===== DOCUMENT TEXT

2001-10-20 Thread Peter Surda

On Fri, Oct 19, 2001 at 06:45:07AM -0700, Billy Biggs wrote:
> > > The +/-5ms error here is visible, especially on big cinematic pans.
> > I REALLY doubt what you perceive as an error is a 5ms difference.
>   No?  I'll post up a good example later today.  Consider a pan where
> the time between frames goes like this: 40ms, 45ms, 35ms, 45ms, 42ms...
> So, the second frame is shown for much longer than the first or third.
it's a 1frame difference if you have 100Hz refresh. I REALLY doubt a human eye
can see the difference. I bet it is something else causing you to see
disturbances. To see the 80ms disturbance I was talking about (missed frame on
TVout) you already have to watch out a little. 10ms (45 - 35) is 8 times as
difficult.

Please don't understand me wrongly: I agree that the current situation is
insufficient. I simply think that the cause of your problems is not exactly
what you think :-).

==========
===== DATA ENTRIES

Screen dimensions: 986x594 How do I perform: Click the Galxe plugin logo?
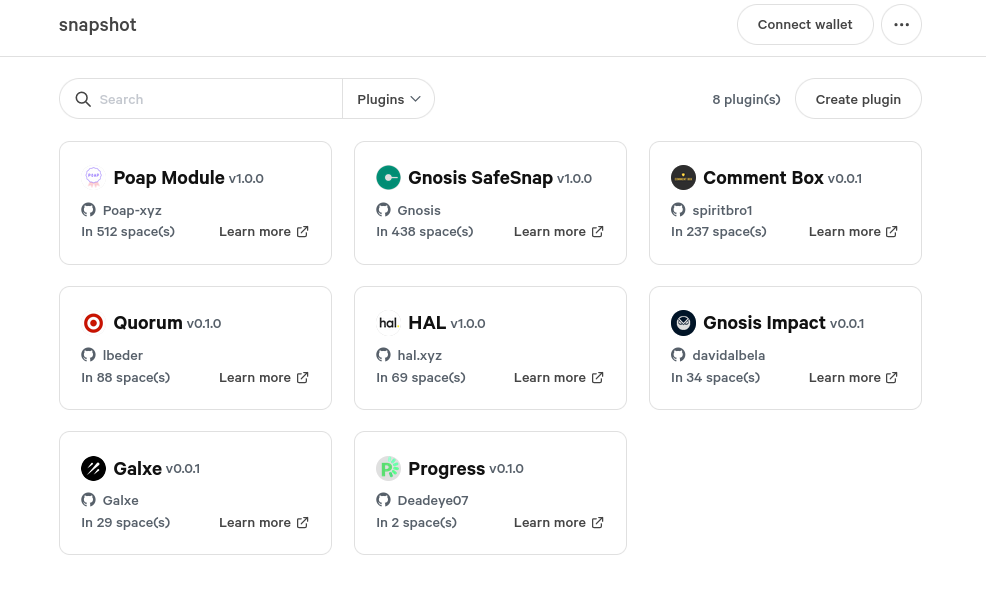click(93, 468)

==========
===== DATA ENTRIES

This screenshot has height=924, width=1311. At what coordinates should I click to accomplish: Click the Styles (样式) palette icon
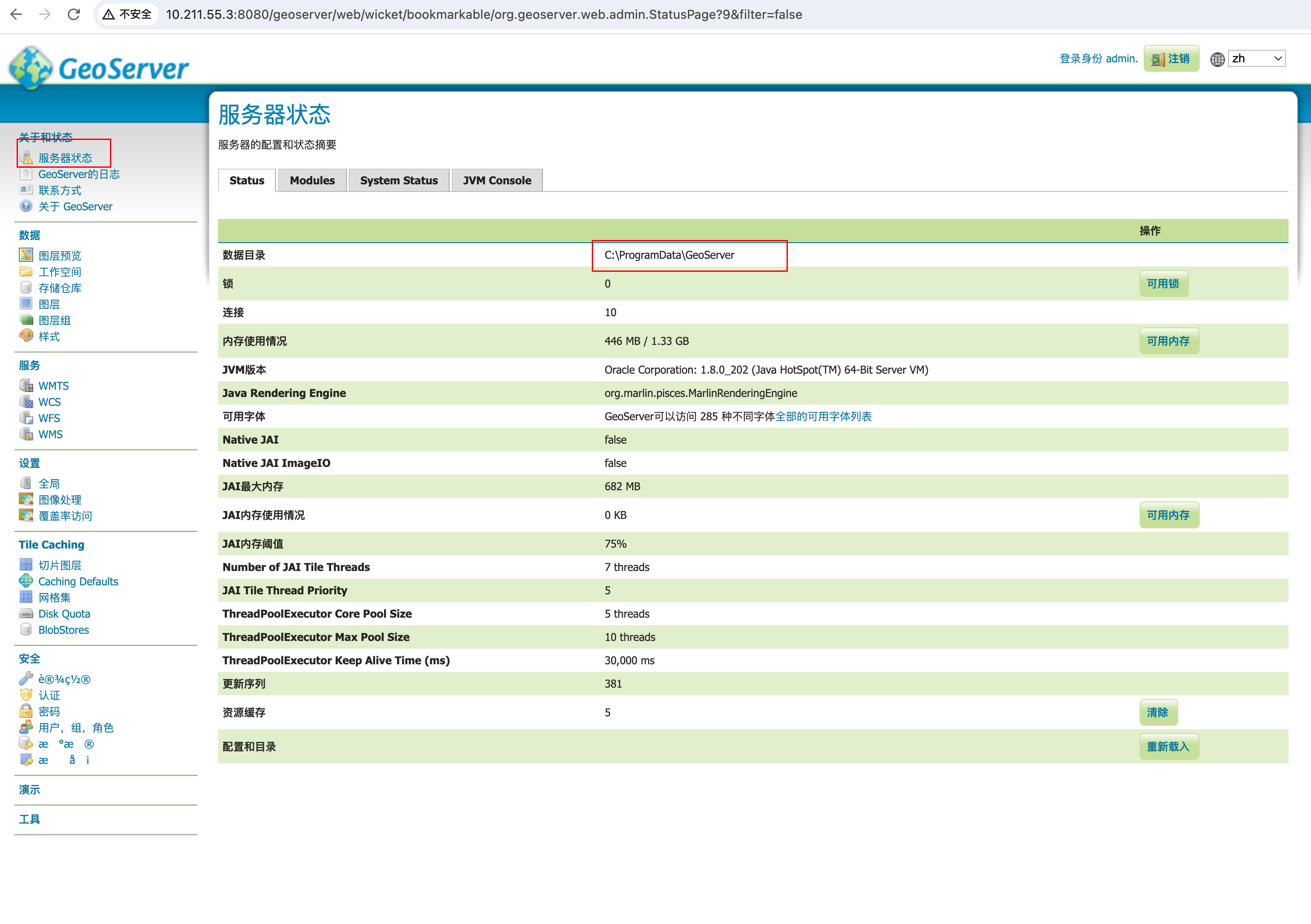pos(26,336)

==========
===== DATA ENTRIES

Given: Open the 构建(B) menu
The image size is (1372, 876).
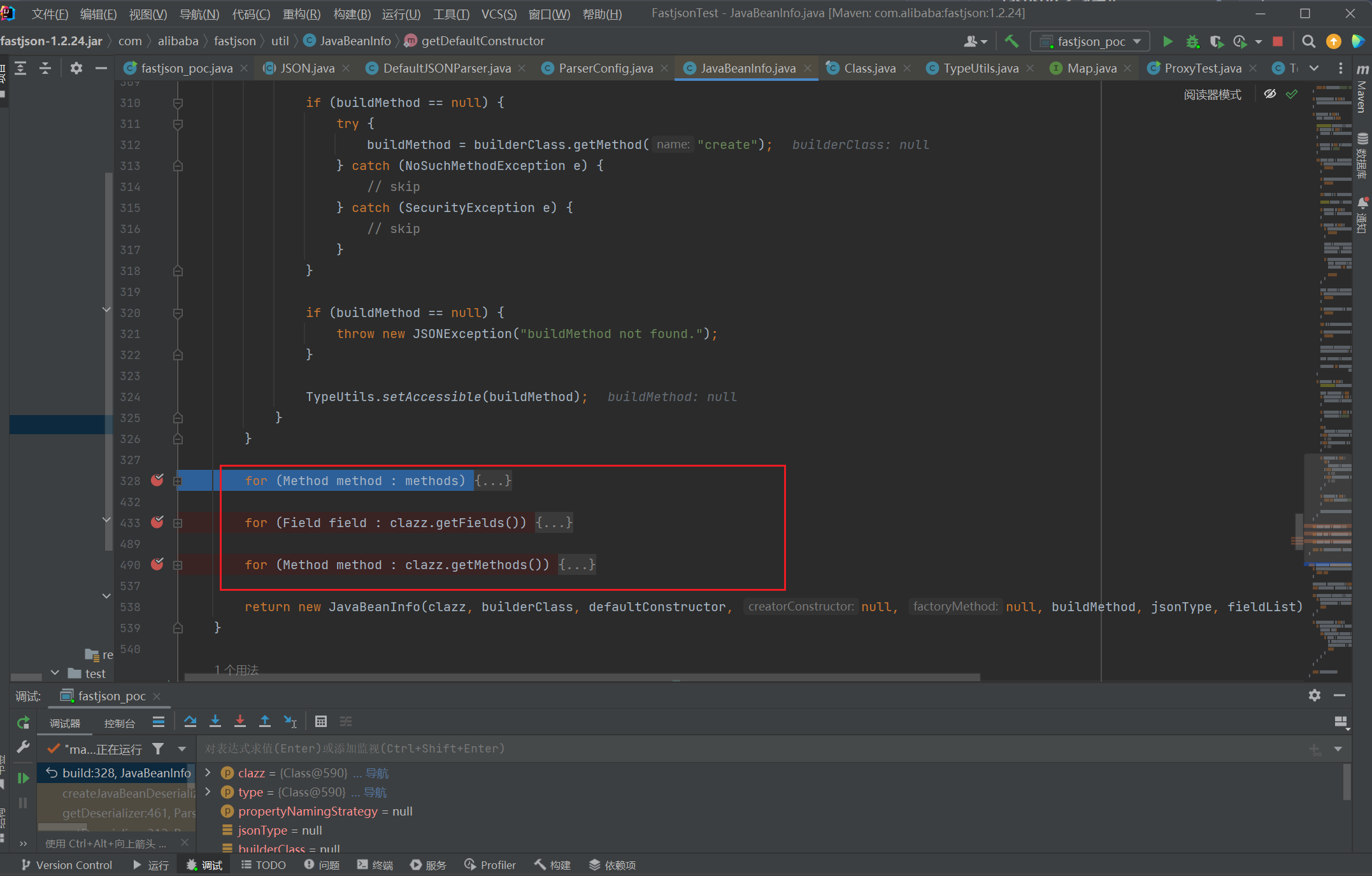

==========

STATED EXERCISE: From the mailing-list message above about frame timing, reproduce word for word the passage that begins with the words "2001-10-20 Thread Peter" and ends with "big cinematic pans.".

THE ANSWER:
2001-10-20 Thread Peter Surda

On Fri, Oct 19, 2001 at 06:45:07AM -0700, Billy Biggs wrote:
> > > The +/-5ms error here is visible, especially on big cinematic pans.